Rausland — eine Probe heißt das neue Stück der Gruppe Zata, die diesmal in das russische Kulturzentrum an der Friedrichstraße gezogen ist, um zusammen mit dem »Theater Kohlenpott« einen theatralischen Exkurs zum Thema Ausländer zu starten. Das Ergebnis ist eine Backstage- Komödie. Da soll eine Schauspielerin 365mal auf einen Menschenhaufen spucken — für jeden Tag im Jahr einmal. Das gelingt ihr natürlich nur spärlich und auch mit der Order: »Denk an Stanislawski«, nicht viel besser. Eine Ausländerin mit Namen Freitag (Aha!) tanzt halbnackt im Einkaufswagen und hat allerlei fremde Blutrituale zu berichten — das ist krass und schrecklich sinnlich. Schließlich kommt ein Musical unter dem Titel »Der Gastfreund« zu Gehör, in dem ein Vater seinen Gast ermordet, der dann am Jesuskreuz verendet, während der Chor die Messer geifernd schleift und zur rockigen Musik ins Mikro bellt.

Was zunächst wie ein ironisch- flotter Einstieg anhebt, enttarnt sich bald als kompromißlerische Notlösung. Rausland ist der halbherzige Versuch, eine Reihe assoziativer Einfälle irgendwie zusammenzubinden; und die Hände triefen nur so vom Griff tief in die allzeit bereite Mythenkiste.

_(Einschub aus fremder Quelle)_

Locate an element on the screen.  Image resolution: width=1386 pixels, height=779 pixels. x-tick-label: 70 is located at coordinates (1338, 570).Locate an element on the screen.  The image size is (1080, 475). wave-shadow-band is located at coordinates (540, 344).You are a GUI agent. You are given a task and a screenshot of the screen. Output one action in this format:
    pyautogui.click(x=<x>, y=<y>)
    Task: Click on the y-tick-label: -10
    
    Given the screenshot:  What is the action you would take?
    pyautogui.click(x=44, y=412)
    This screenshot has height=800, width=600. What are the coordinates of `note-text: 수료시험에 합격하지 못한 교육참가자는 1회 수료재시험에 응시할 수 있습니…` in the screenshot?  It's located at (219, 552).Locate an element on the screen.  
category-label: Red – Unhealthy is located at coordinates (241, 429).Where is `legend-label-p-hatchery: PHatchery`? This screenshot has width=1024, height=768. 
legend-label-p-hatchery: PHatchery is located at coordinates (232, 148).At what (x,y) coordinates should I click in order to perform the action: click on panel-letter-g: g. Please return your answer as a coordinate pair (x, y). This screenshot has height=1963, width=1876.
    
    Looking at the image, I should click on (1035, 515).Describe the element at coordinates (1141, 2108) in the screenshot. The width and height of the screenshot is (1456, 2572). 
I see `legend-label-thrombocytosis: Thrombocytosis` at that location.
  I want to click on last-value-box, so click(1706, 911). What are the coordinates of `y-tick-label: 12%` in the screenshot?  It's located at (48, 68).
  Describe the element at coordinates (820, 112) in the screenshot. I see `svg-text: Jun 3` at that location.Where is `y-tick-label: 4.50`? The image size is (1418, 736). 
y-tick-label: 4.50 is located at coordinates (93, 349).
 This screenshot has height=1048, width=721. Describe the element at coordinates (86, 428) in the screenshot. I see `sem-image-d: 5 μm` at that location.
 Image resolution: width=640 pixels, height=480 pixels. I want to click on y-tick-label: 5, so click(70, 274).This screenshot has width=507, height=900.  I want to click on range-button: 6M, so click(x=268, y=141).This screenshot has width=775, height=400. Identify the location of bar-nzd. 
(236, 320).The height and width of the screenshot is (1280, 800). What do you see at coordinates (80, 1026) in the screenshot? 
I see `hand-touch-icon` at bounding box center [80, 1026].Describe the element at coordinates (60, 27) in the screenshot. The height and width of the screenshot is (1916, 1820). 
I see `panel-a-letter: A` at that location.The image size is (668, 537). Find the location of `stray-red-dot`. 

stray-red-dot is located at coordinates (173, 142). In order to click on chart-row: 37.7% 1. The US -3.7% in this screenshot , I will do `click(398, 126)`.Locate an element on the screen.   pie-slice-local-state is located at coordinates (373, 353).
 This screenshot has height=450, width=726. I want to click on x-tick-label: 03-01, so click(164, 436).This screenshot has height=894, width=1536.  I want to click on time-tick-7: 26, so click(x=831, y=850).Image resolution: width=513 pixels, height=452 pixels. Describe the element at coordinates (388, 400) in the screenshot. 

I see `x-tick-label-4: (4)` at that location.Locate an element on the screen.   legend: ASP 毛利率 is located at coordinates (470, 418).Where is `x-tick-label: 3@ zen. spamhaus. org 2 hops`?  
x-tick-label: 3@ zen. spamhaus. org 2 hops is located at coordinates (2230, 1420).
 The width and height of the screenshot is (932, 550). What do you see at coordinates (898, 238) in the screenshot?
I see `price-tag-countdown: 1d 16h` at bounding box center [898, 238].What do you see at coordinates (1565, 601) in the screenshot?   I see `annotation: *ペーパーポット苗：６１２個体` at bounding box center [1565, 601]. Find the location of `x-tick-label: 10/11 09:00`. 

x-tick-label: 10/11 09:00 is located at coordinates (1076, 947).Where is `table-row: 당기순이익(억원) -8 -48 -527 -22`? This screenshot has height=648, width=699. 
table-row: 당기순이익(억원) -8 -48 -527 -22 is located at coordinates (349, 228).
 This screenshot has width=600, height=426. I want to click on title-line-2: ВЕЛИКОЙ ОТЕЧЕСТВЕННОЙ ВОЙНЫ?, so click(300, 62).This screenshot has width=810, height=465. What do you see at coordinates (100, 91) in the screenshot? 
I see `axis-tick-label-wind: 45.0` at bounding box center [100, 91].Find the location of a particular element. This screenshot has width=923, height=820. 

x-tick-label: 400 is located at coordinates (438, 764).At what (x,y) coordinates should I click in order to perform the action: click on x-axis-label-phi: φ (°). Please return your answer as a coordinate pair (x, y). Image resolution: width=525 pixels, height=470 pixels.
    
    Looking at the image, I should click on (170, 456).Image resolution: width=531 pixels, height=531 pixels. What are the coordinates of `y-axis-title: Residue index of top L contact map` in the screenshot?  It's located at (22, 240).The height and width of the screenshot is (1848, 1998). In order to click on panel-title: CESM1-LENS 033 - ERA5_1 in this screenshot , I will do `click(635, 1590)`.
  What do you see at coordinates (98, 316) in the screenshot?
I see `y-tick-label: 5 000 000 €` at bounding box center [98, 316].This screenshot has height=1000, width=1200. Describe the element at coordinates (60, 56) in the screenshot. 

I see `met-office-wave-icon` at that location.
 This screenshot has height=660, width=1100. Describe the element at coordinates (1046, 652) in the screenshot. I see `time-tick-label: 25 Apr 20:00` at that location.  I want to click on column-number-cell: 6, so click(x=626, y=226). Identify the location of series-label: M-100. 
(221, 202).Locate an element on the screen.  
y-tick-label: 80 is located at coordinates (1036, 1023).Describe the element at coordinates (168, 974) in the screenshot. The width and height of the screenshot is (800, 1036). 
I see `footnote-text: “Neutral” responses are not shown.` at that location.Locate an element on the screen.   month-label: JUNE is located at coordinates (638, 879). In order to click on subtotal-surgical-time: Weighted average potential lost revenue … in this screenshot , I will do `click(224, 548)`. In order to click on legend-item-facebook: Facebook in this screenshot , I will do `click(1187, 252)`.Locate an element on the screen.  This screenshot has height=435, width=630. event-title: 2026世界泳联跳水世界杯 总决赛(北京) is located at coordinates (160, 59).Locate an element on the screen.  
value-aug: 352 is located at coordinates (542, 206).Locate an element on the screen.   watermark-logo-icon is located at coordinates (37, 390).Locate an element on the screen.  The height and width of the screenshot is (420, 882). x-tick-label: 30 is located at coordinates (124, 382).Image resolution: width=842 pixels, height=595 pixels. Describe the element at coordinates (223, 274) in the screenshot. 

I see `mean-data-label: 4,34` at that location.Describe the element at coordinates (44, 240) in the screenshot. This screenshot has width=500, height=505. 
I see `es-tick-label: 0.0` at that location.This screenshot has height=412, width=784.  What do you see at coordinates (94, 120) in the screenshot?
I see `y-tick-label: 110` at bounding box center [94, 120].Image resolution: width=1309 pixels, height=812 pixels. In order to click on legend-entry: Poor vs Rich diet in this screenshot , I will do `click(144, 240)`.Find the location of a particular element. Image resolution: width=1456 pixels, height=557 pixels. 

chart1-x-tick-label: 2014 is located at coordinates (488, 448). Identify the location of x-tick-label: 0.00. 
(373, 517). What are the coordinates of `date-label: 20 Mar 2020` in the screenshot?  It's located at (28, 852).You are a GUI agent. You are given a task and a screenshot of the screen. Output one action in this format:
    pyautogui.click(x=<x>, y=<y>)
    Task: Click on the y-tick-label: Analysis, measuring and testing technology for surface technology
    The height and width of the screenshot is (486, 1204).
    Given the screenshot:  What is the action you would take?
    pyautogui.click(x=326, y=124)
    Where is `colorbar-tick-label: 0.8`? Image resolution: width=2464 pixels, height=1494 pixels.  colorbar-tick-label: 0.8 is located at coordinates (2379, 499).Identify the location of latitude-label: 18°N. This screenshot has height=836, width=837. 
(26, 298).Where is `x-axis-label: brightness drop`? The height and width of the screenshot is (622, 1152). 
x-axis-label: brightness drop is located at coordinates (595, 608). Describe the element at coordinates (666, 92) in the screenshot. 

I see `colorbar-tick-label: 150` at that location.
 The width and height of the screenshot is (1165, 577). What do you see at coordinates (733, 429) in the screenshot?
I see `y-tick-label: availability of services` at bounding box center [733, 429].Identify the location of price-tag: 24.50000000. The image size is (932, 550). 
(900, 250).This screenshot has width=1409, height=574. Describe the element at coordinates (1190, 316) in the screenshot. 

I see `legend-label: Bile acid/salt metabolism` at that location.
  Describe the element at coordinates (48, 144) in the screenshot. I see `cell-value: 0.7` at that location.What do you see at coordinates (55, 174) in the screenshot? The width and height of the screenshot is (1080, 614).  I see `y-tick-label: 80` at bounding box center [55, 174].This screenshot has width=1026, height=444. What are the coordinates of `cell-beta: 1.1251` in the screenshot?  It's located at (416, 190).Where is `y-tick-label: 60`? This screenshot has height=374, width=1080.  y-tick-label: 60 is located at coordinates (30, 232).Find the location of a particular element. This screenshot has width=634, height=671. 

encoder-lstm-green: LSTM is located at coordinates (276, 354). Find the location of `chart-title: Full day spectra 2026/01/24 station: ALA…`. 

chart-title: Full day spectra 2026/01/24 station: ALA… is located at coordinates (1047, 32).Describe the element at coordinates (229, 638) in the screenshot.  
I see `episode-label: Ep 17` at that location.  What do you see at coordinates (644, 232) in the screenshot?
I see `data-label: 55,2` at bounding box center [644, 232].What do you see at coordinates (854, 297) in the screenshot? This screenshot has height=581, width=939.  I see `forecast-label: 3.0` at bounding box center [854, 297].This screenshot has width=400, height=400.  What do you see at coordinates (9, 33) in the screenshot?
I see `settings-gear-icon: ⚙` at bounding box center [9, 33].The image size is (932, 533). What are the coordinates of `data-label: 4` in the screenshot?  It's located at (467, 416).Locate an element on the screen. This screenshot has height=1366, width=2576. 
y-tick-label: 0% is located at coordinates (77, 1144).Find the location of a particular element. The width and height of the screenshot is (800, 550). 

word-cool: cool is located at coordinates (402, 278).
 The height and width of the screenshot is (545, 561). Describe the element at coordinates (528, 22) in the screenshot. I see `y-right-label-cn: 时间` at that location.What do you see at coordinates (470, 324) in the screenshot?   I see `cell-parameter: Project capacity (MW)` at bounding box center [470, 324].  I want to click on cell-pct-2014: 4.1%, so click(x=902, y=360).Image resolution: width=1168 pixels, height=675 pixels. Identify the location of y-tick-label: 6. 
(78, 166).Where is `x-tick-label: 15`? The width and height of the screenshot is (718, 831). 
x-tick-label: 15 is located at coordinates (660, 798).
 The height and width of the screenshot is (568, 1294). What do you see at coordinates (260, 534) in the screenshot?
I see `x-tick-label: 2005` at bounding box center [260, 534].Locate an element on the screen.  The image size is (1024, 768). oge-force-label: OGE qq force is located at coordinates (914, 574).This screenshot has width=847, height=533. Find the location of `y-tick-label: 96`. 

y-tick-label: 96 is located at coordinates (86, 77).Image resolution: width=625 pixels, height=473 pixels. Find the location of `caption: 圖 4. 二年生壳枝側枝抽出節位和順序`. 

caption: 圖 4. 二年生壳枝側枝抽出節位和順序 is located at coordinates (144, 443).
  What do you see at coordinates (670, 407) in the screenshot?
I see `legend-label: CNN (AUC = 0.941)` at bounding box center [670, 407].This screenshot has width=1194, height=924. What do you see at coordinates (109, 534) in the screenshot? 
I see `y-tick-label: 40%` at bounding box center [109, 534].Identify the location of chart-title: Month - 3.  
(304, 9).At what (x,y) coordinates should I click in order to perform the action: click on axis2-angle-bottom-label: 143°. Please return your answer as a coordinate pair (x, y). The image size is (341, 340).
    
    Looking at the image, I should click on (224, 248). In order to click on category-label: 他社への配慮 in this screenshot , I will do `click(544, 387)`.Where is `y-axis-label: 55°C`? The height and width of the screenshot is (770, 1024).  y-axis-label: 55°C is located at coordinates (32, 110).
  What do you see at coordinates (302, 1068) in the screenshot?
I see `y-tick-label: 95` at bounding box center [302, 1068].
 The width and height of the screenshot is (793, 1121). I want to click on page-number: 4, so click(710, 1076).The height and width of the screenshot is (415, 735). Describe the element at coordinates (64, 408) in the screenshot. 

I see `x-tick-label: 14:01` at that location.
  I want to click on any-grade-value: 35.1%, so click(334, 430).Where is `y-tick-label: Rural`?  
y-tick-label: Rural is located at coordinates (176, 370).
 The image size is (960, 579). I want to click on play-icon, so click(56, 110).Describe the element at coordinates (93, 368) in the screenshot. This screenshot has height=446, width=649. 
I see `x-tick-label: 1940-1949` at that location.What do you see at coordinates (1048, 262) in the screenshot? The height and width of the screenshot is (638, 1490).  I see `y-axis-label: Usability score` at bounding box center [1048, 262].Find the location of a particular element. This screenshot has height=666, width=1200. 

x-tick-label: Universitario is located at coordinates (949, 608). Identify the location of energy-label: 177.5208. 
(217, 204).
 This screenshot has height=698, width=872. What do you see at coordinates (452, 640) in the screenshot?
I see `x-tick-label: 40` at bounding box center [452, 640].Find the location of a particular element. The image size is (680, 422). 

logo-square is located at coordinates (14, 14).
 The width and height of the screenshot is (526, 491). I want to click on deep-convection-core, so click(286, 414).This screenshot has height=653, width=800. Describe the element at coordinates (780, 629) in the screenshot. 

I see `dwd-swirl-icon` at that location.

Hätte man nicht gerade vom Zata, das wir als so kompromißlos kennen, etwas mehr verlangen können? Wenn man sich schon beispielsweise an den Stilmitteln des Agitprop der sechziger/siebziger Jahre probiert, warum dann immer nur als schlechtes Zitat! Als wäre ihnen da auf halbem Weg der Mut steckengeblieben, das ganz andere Theater, das sich aufgrund des Themas aufzudrängen schien, einmal wirklich durchzuziehen. Statt dessen eine halbe Lösung, die nichts hergibt, sondern dafür allerlei komische Backstage-Situationen durchspielt — mehr schlecht als recht.

Die beiden Off-Gruppen bemühen sich sichtlich um Ehrlichkeit, doch wie sehr man anerkennen muß, daß der Mut vorhanden ist, zu wagen, was im Literatur- und Tanzgewimmel der Off-Szene sonst in Snobismus und ästhetischer Selbstgefälligkeit völlig untergeht — so sehr muß man auch das unbefriedigende Resultat zur Kenntnis nehmen: Der mit viel Selbstironie ausgestellte kritische Anspruch schlägt den Akteuren jäh ins eigene Gesicht zurück. Die Grenze zur Selbstgefälligkeit ist nun einmal äußerst dünn. Im Allerlei der Ansätze bleibt letztlich nur die Unsicherheit hängen und der etwas schmalbrüstige Versuch, mit der Collage das Ungefüge doch zusammenzubringen. Was fehlt, ist ein unnachgiebiges Forschen, ein Hammer in der Wunde. Der aber wurde hier nicht einmal probeweise geschwungen.

Fazit: Noch immer läßt sich mit Kunst so herrlich uneindeutig jonglieren und ohne Unkosten das engagierte Pathos herstellen. Doch wem genügt — geschweige nützt — das heute noch? baal

Weitere Vorstellungen: heute und morgen um 20 Uhr im Informations- und Kulturzentrum der Russischen Föderation, Friedrichstraße 179, Berlin Mitte.